The joke is one of lurid unsuitability, with vague echoes of that time Dennis Rodman – another figure unleashed on us by Trump, via Celebrity Apprentice – sent himself to North Korea as a self-appointed envoy and practitioner of “basketball diplomacy” to the horror of Barack Obama’s state department. Or, let’s see; Trump’s appointment of Linda McMahon, a “former wrestling executive”, to the role of secretary of education and a woman so flagrantly unqualified for a job with power over the lives of millions of American children that one can only assume Trump found it funny.

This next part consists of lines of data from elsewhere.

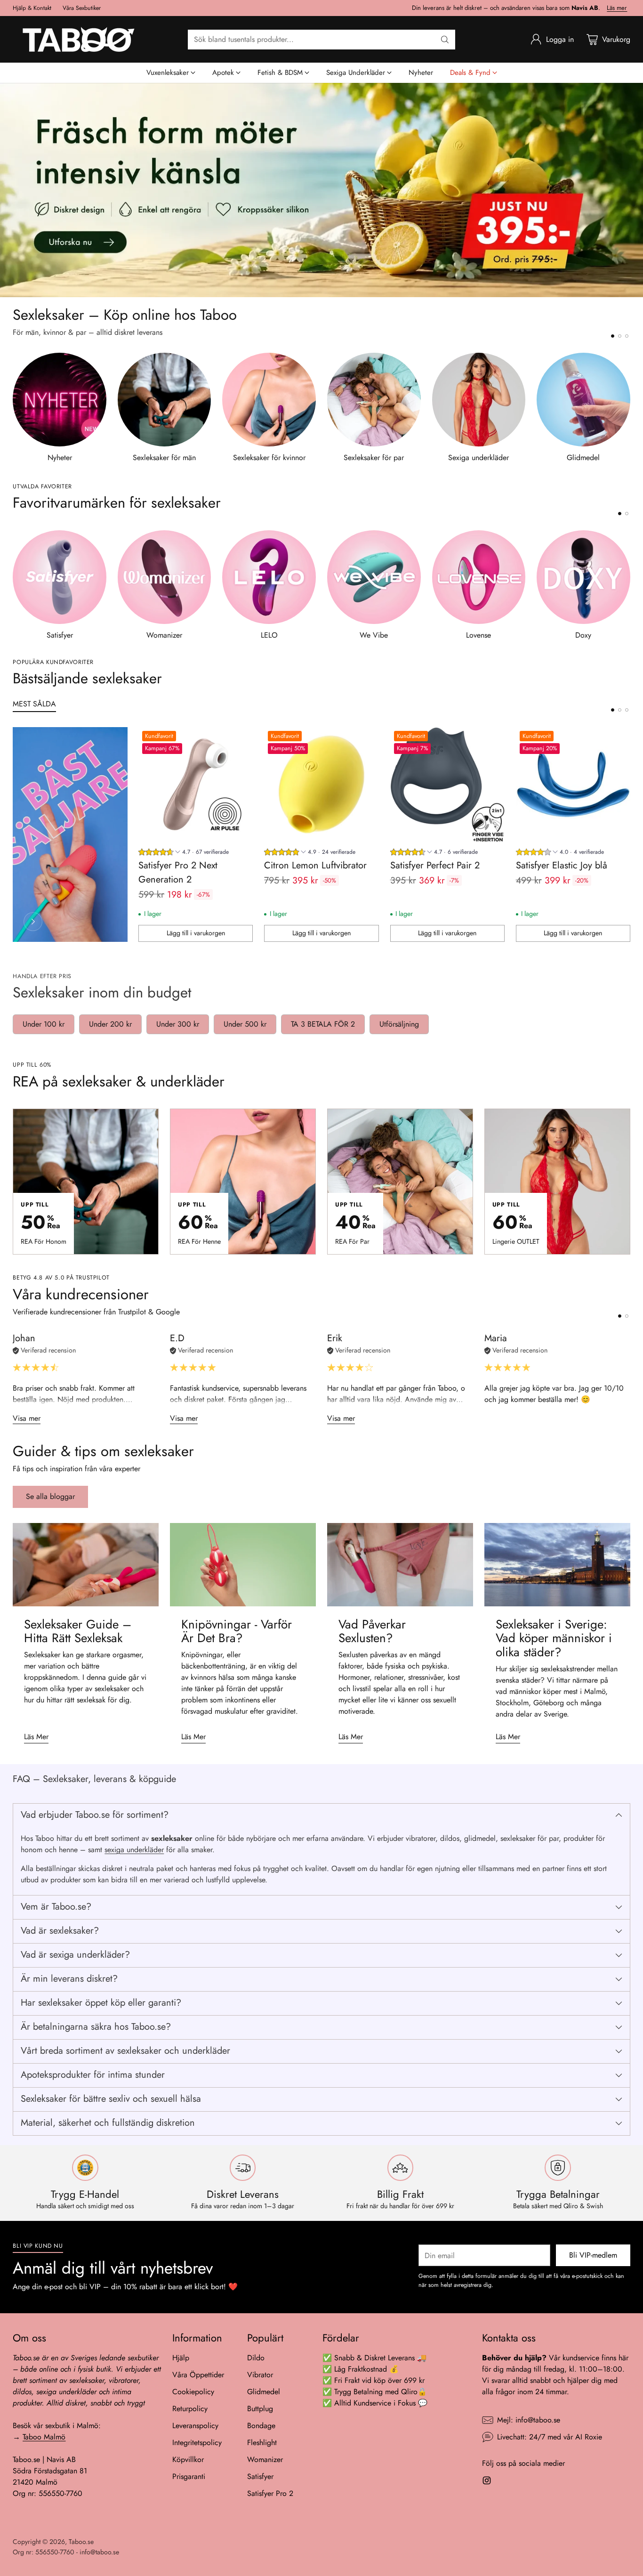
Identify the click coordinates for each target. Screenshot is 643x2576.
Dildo (256, 2357)
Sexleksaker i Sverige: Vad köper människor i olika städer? (554, 1638)
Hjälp (180, 2357)
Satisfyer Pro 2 (270, 2493)
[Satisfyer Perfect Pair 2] (447, 784)
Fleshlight (262, 2442)
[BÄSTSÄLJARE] (33, 921)
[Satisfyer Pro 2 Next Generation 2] (195, 784)
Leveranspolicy (195, 2425)
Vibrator (260, 2374)
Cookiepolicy (193, 2391)
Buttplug (260, 2408)
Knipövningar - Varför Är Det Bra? (236, 1631)
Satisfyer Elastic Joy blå (561, 865)
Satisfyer (260, 2476)
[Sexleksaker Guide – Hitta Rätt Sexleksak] (86, 1564)
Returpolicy (190, 2408)
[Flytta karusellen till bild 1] (612, 336)
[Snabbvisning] (240, 739)
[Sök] (444, 39)
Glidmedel (263, 2391)
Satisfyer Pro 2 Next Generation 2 (177, 872)
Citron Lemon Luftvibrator (315, 865)
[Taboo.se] (79, 39)
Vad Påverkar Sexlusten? (372, 1631)
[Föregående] (15, 407)
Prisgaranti (188, 2476)
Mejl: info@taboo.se (528, 2419)
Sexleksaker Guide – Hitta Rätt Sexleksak (77, 1631)
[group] (183, 853)
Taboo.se (81, 2541)
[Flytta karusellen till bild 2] (619, 336)
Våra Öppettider (198, 2374)
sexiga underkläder (134, 1849)
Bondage (261, 2425)
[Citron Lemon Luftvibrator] (321, 784)
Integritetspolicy (197, 2442)
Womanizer (265, 2459)
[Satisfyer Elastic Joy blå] (573, 784)
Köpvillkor (188, 2459)
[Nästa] (627, 407)
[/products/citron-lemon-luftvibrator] (321, 190)
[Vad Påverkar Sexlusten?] (400, 1564)
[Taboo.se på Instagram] (486, 2482)
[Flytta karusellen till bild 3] (626, 336)
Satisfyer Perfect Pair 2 (435, 865)
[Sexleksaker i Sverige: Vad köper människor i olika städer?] (557, 1564)
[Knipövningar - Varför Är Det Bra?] (243, 1564)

Or, on the subject of the Kennedy Center, the deeply weird additions Trump made to the board of trustees, which included not only Susie Wiles, his chief of staff, but – a nice touch, this – Susie Wiles’ mother, Cheri Summerall. (See also: the appointment of Charles Kushner, convicted felon and father of Jared Kushner, as ambassador to France.)

Back to Ratner, however, who, it may be useful to remind ourselves, was the subject of an investigation by the LA Times, which included this, about the actor Olivia Munn: “[She said] that while visiting the set of the 2004 Ratner-directed After the Sunset when she was still an aspiring actress, he masturbated in front of her in his trailer when she went to deliver a meal. Munn wrote about the incident in her 2010 collection of essays without naming Ratner. On a television show a year later, Ratner identified himself as the director, and claimed that he had “banged” her, something he later said was not true.

There is one bright counter to the examples of the worst people in the US being restored to glory by Trump, and that is the fact that, very occasionally, the process runs in reverse. Prior to his association with Trump, erstwhile New York mayor Rudy Giuliani was not only a local and national hero, but appeared to be a man positively brimming with sanity. Last week, when he received last rites while in intensive care in Florida, obituaries writers got going on every sordid detail of the long descent into ignominy of a man absolutely ruined by his association with Trump. (Giuliani has since recovered). A warning – god willing – to all the others who are, at present, so eagerly throwing in their lot with the president.